Supplied material.
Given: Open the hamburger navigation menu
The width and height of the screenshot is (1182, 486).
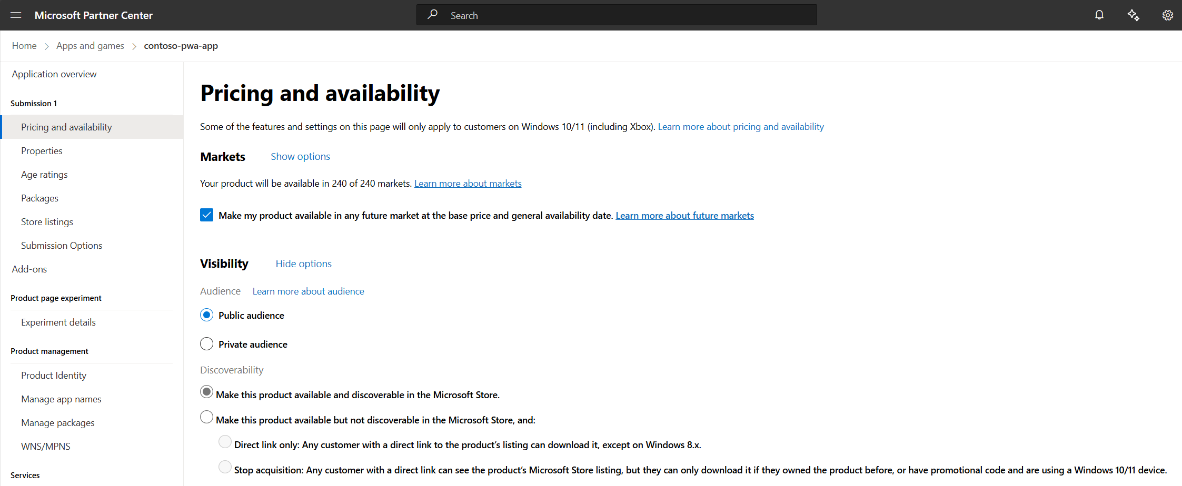Looking at the screenshot, I should [x=16, y=15].
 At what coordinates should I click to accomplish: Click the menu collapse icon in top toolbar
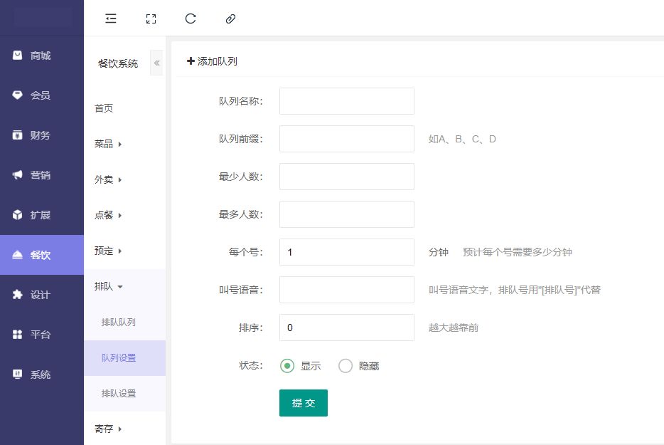[111, 19]
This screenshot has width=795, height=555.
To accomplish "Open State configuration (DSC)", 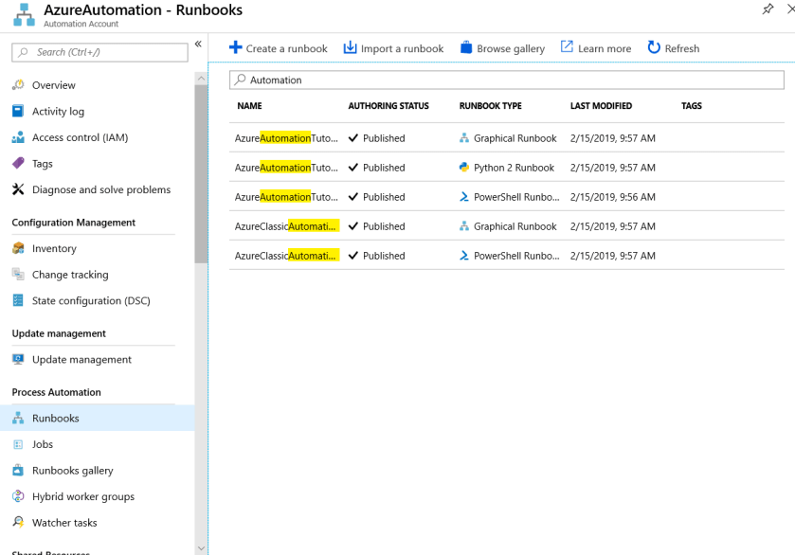I will 89,299.
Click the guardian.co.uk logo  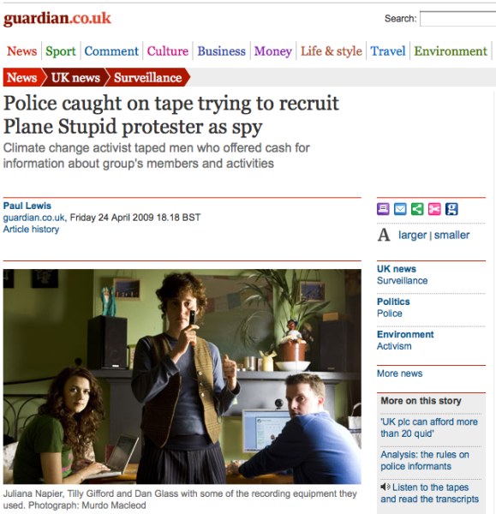[x=57, y=19]
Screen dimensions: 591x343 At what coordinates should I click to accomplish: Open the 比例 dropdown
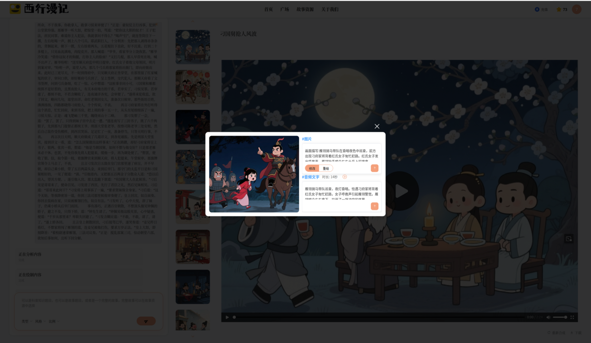53,322
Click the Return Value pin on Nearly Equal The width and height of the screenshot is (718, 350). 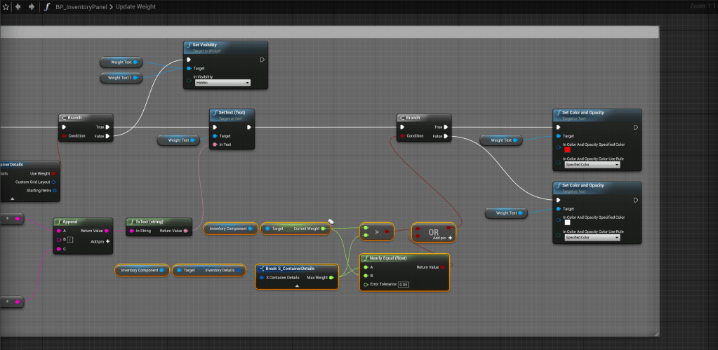point(441,267)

Exercise details. In the data above, retype only the stretch from the line with "The width and height of the screenshot is (1182, 486)." through the line with "This screenshot has width=795, height=555.", word for word, and skip any pictures.

Answer to the exercise.
The width and height of the screenshot is (1182, 486).
Looking at the screenshot, I should [x=16, y=15].
 At what coordinates should I click to accomplish: Click the menu collapse icon in top toolbar
[111, 19]
This screenshot has width=795, height=555.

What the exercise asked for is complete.